It's almost 0.00 and I have school tomorrow, but I decided to be, once again, pathetic and come vent about my insignificant little life. I wonder what's wrong with me. There's a part of me that wants to put myself out there, be social and, you know, do things. But then, there's a bigger part of me that wants to wrap tighter around myself, wants to crawl deeper into the shell I've built around myself. That part of me that doesn't want to do anything but lay down and die.

And maybe it's just because I am... lonely, and maybe it's not. In a way, I like being alone and I want to be alone. But there's a difference. There's a difference between being lonely and being alone. I don't want a massive group of friends, I have never been any good with those. All I want is one person who doesn't leave me, who is willing to stick with me, who is willing just to be my friend. I reckon there aren't many of those.
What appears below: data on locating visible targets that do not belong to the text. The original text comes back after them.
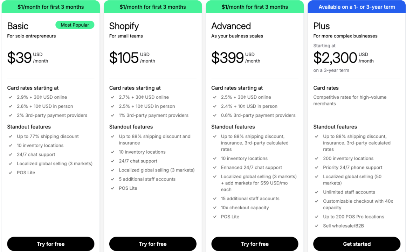
Task: Click "Try for free" under the Basic plan
Action: pos(50,244)
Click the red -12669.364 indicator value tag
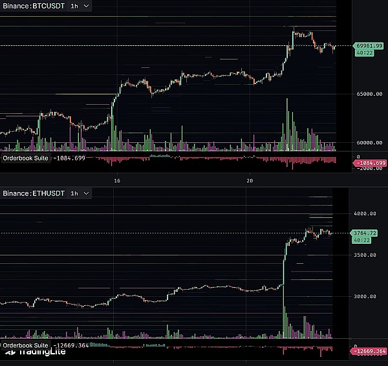388x366 pixels. tap(369, 351)
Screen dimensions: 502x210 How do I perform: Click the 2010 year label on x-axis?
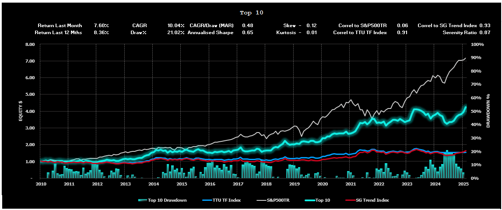point(41,184)
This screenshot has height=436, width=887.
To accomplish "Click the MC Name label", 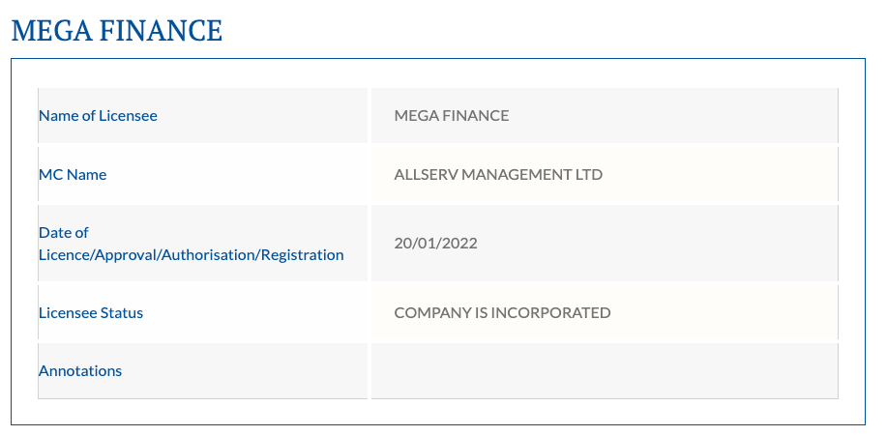I will (x=73, y=174).
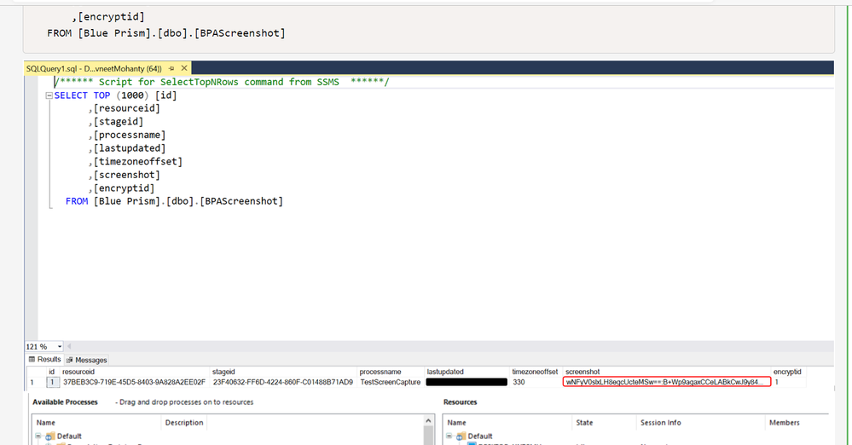Pin the SQLQuery1.sql tab

pos(171,68)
Hell, I reckon there aren't any of those.

Which is why I am thankful for the few who haven't left. And yet I can't bring myself to hate the ones who have. Why? Because, the sad truth is, I understand why they left. I blamed them when I was younger because I was in denial, I wasn't ready to face that it was all my fault. I remember being 10 or 11 and crying, asking my mum why no one wanted to be my friend. I reckon it's one of the saddest memories I have. I don't cry in front of anyone.
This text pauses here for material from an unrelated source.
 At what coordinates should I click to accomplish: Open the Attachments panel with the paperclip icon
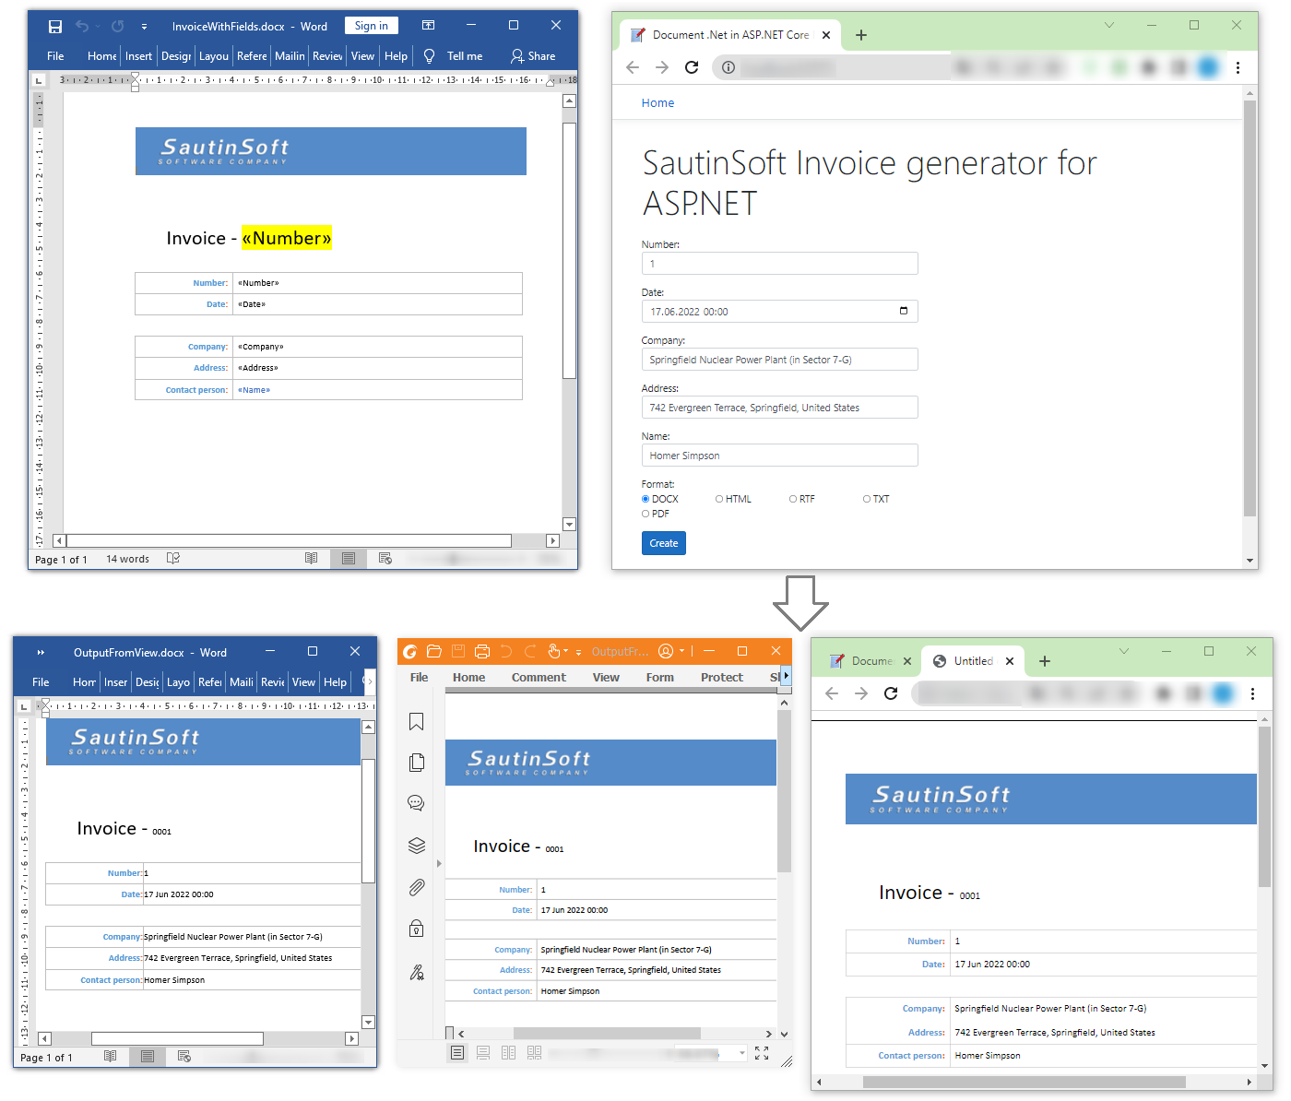click(416, 887)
But as years went past, I started seeing all the awful faults everyone else had seen in me, and I started detesting myself. That turned to hate. I often found myself thinking how much easier it would be if I just didn't exist. If I just wasn't here. That was quite easy to imagine, as people who had been big parts of my life pretended I didn't exist anymore. Pretended I wasn't there, like I never meant anything to them. Which I probably didn't.

I am tired. But despite that, I still have dreams. I have things I want to accomplish and do, there are places I want to see. Maybe, just maybe, somewhere deep down, I am not ready to lose them just yet. Maybe I still want to have hope, maybe I still want to believe I can somehow swim through this endless, cold ocean. Maybe I can.

Maybe I can't. Maybe the real thing keeping me down, wearing me down is myself. Destroy what destroys you, right? I am the thing that destroys me. I take it as I have to destroy myself before I can ever be truly happy. If I still can, that is. Maybe I lost my chance. Maybe I did something so bad, so unforgivable that I am doomed to be forever like this.

I often wonder what I should have done differently in order to be happy now. Should I have been more social when I was younger? Should I have made more friends? Should I have been better? I reckon I'll never know. I'm not sure if I want to, though. Maybe this is my destiny.

But maybe something can make me happy again. Maybe there will be a light that will shine upon me, to breathe life into me, to bring me back to life. I want to have hope, I want to believe. It's just hard. Fuck, I am so tired.